Source Code Vs. Source Of Code
To understand why, it’s important to understand how commercial open source works. In proprietary software, source code matters. A developer or company writes software, locks it up under a proprietary license and sells the right to use the software. Proprietary software licensing attempts to make digital goods sell like physical goods.
But in open source, being the source of the source code matters most. Since open-source developers essentially give away software for free, the key to monetization lies in being known as the source of the code, such that one becomes known as the best source of support, updates and add-on components for the software in question.
Red Hat has turned this open source development and distribution strategy into more than $1 billion each year in support for Linux, a project that it heavily influences by contributing roughly double what any other vendor contributes, as the Linux Foundation’s annual Linux development report states. It may not seem like much, but Red Hat’s contribution rate of 11.9% gives it outsized influence with prospective Linux customers. No other vendor is better able to influence the inclusion of customer requirements in the Linux kernel.
Now the same thing seems to be happening in OpenStack.
Red Hat Gets Behind OpenStack
While OpenStack was once controlled almost exclusively by its founder, Rackspace, today Red Hat has taken the lead on contributions to OpenStack:
Again, Red Hat’s contributions double those of the next two largest contributors, Rackspace and IBM. Again, Red Hat’s contributions put it in the pole position to profit from an open-source project.
Particularly OpenStack, which has been criticized as being long on community and short on actual deployments.
Red Hat isn’t particularly concerned with winning popularity contests. As a public company, it needs real customers paying real money for real OpenStack deployments. As such, it has released RDO, Red Hat’s community distribution of OpenStack (similar to Red Hat’s Fedora project for Linux), and this week Red Hat announced the availability of the Red Hat OpenStack Early Adopter Program, which provides early access to its enterprise-grade distribution of OpenStack, similar to Red Hat Enterprise Linux (RHEL).
It’s not hard to imagine Red Hat’s customer base extending their RHEL, JBoss, and Red Hat Enterprise Virtualization (RHEV) deployments to the cloud with Red Hat OpenStack.
Just What OpenStack Needed?
After all, this is the playbook Red Hat perfected with RHEL and has put to use selling middleware, virtualization, and now cloud. While Red Hat’s involvement offers no guarantee of success, when Red Hat sticks to markets it knows – enterprise infrastructure – using a business model that fits – enterprise hardening of community code – its success rate is pretty impressive. With $35.5 billion at stake in the cloud market, according to recent Gartner projections, making OpenStack work is a big deal.
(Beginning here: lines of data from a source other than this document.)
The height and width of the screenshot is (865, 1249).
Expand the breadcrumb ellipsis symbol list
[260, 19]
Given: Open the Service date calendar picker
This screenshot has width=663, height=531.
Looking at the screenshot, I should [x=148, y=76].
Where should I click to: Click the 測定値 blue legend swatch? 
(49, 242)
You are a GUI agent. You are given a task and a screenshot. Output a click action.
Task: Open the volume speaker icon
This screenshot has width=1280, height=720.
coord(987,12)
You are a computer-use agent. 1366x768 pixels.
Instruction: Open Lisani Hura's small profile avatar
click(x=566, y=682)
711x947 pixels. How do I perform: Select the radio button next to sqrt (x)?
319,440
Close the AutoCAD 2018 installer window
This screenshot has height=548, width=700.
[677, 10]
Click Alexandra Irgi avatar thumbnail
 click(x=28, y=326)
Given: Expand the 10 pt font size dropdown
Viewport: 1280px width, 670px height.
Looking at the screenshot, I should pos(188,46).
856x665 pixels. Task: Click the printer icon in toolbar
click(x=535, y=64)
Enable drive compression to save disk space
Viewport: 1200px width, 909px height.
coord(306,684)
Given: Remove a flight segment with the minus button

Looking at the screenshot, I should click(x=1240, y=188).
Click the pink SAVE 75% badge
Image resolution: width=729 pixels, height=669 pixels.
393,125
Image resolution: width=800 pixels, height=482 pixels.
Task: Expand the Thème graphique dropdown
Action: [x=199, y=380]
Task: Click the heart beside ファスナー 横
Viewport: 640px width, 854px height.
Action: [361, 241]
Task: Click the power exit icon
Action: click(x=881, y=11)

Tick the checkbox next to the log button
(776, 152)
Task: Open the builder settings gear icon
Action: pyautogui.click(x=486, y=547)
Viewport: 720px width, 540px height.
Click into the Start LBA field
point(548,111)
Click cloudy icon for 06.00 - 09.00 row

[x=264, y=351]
Since shifting into a true community project, OpenStack has steadily attracted new, active contributors, Red Hat chief among them. The next phase involves making OpenStack safe for the enterprise. Arguably no company has more success turning open source into a safe investment for CIOs than Red Hat.
As such, Red Hat being number one in OpenStack contributions may go a long way toward making OpenStack number one with CIOs.